* [WHAT TO PRODUCE] Lines from the one containing "Task: Open the Setup gear icon" through the end of the data are to be returned exactly, and no others.

* [DATASET RECORDS]
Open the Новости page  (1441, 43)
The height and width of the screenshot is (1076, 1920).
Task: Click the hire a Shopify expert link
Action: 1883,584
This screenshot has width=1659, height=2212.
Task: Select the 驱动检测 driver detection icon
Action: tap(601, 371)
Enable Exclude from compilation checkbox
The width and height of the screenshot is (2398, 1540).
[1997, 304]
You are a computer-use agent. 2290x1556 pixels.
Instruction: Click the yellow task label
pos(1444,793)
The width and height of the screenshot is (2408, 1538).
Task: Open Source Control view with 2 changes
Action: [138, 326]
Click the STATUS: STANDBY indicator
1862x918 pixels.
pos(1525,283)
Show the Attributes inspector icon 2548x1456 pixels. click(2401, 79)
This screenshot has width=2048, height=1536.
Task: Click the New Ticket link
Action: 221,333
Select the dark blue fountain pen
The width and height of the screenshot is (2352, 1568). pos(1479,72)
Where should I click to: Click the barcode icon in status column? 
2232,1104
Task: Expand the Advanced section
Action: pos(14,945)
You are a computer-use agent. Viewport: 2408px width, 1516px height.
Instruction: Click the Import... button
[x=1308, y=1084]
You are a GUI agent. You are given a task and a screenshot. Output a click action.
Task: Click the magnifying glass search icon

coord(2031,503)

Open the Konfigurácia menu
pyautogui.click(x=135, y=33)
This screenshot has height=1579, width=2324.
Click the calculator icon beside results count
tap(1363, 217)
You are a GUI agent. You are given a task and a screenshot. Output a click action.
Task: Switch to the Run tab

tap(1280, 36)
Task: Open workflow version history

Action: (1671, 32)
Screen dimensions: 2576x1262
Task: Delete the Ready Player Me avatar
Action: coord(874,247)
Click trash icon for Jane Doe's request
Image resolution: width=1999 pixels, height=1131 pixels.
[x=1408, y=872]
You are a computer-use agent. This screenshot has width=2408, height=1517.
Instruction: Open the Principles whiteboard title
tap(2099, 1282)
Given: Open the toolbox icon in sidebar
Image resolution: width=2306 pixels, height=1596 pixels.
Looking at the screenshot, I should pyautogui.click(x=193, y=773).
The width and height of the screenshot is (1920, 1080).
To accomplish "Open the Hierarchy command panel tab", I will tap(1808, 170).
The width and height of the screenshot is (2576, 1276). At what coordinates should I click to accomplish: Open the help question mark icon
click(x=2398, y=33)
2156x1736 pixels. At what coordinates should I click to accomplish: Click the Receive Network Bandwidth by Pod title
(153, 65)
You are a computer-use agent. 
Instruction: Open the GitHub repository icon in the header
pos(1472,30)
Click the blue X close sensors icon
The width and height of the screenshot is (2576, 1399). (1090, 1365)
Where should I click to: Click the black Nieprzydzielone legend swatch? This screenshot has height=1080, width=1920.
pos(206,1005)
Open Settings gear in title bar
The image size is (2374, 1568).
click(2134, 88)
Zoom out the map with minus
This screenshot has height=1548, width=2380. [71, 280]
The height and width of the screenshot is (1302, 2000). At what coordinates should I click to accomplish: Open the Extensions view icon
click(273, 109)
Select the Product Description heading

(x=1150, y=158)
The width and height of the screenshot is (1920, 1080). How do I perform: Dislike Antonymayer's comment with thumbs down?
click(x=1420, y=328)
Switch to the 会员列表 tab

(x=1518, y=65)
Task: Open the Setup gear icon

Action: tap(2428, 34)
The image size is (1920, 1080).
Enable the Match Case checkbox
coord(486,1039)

* [RESPONSE FOR THIS EXERCISE]
Task: Open the Setup gear icon

Action: tap(2428, 34)
The image size is (1920, 1080).
Enable the Match Case checkbox
coord(486,1039)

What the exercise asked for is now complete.